- Born: 1968 (age 57–58) Glasgow, Scotland
- Occupations: Short story writer, novelist
- Writing career
- Period: 2001–present
- Genre: Fiction
- Notable work: Small Accidents
- Website: andrewneilgray.com

= Andrew Gray (writer) =

Andrew Neil Gray (born 1968) is a Scottish-born Canadian short story writer and novelist. In 2014, he was the Creative Writing Program Coordinator at the University of British Columbia, and founder and director of the university's low-residency Master of Fine Arts program.

==Early life and education==
Born in Glasgow, Scotland, Gray moved with his family to Canada at the age of eight. While completing an MFA in creative writing from the University of British Columbia he served as executive editor of the periodical Prism. He graduated in 1996.

==Career==
Gray's short story, "Heart of the Land", was included in The Journey Prize Anthology in 2000.

Gray published his first book of short stories, Small Accidents, in 2001. It contained stories in which medical emergencies lead to interesting life experiences, and was a finalist for the Ethel Wilson Fiction Prize in 2002. It was also shortlisted for an Independent Publisher Book Award in Fiction in 2003.

Gray edited the 2001 short story book, Write Turns: New Directions in Canadian Fiction, which was reviewed in the November 2001 issue of Quill & Quire.
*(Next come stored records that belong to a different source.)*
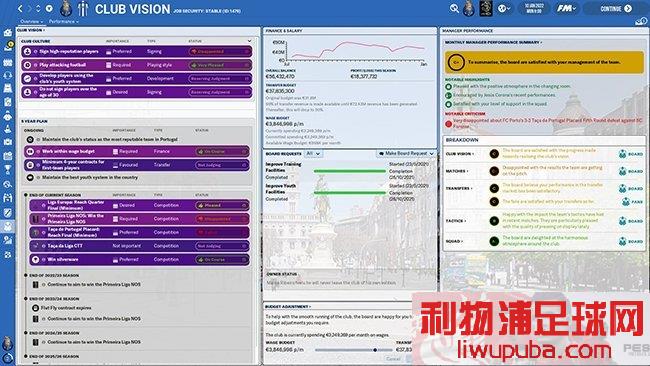Open the Board Requests 'All' filter dropdown

tap(313, 153)
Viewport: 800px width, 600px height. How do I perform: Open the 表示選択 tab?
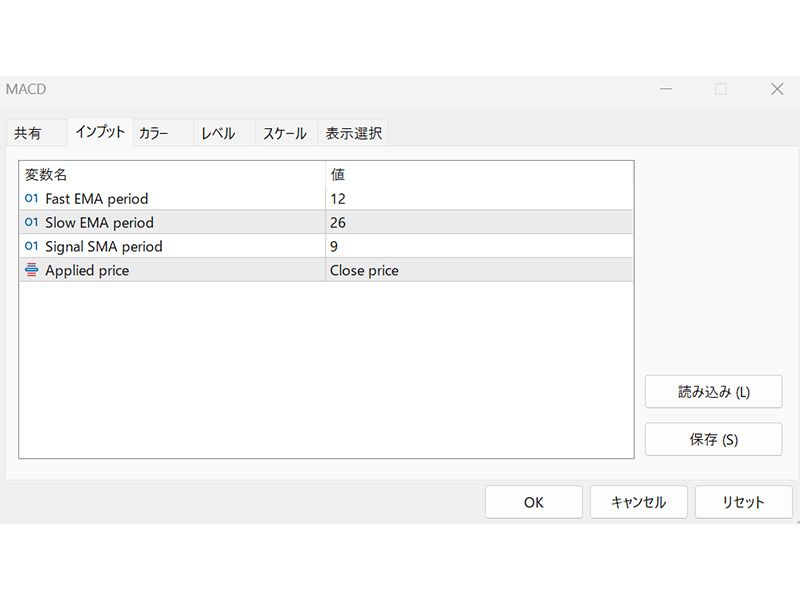click(x=353, y=133)
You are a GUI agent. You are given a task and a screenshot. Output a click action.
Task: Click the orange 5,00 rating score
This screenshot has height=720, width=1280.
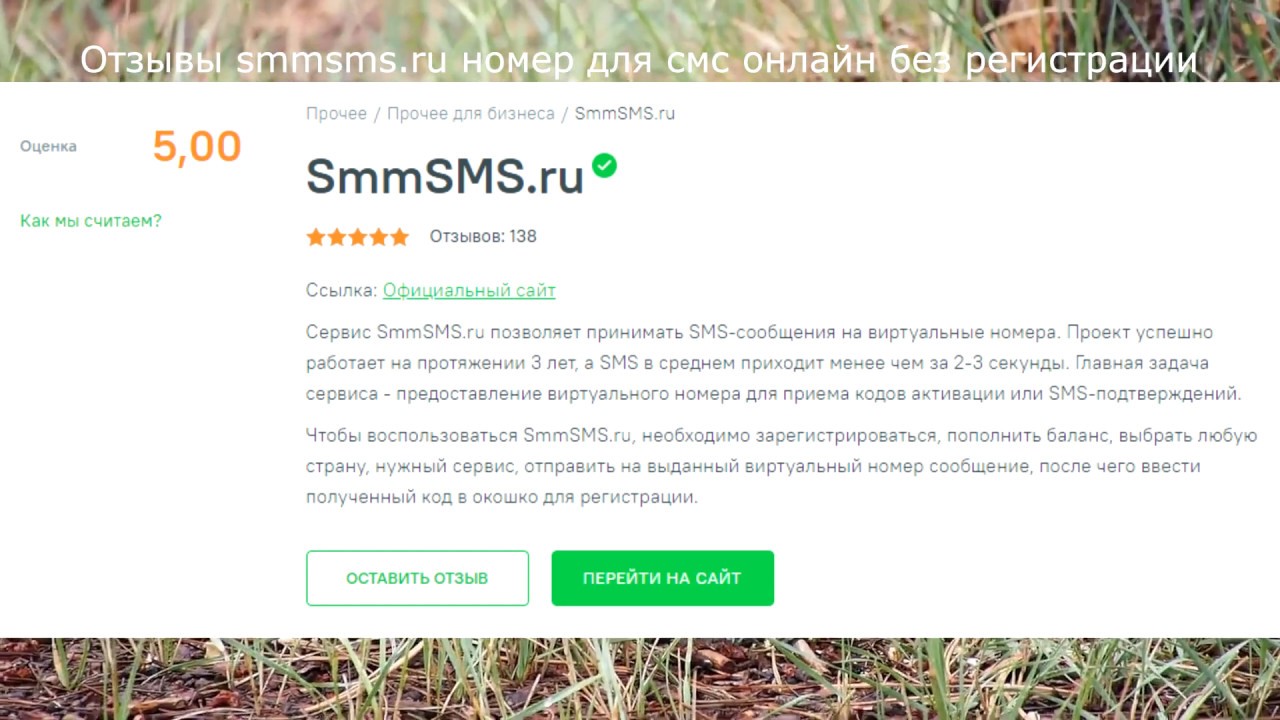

By 2007, Gray was directing the low-residency program at UBC. He was an early adopter towards the use of the internet to promote writing. In 2011, he was interviewed as an expert for Lori May's book, The Low-Residency MFA Handbook: A Guide for Prospective Creative Writing Students.

In 2014, Gray was the program coordinator for the University of British Columbia Creative Writing Program. That year, he chaired Canada's Writing Conference, an annual national level gathering of writers.

== Works ==
- Small Accidents (2001)
- Andrew Gray (2001). "Write Turns: New Directions in Canadian Fiction"
- The Ghost Line (July 11, 2017) (with J.S. Herbison). Tor.com. ISBN 978-0-76539-497-2.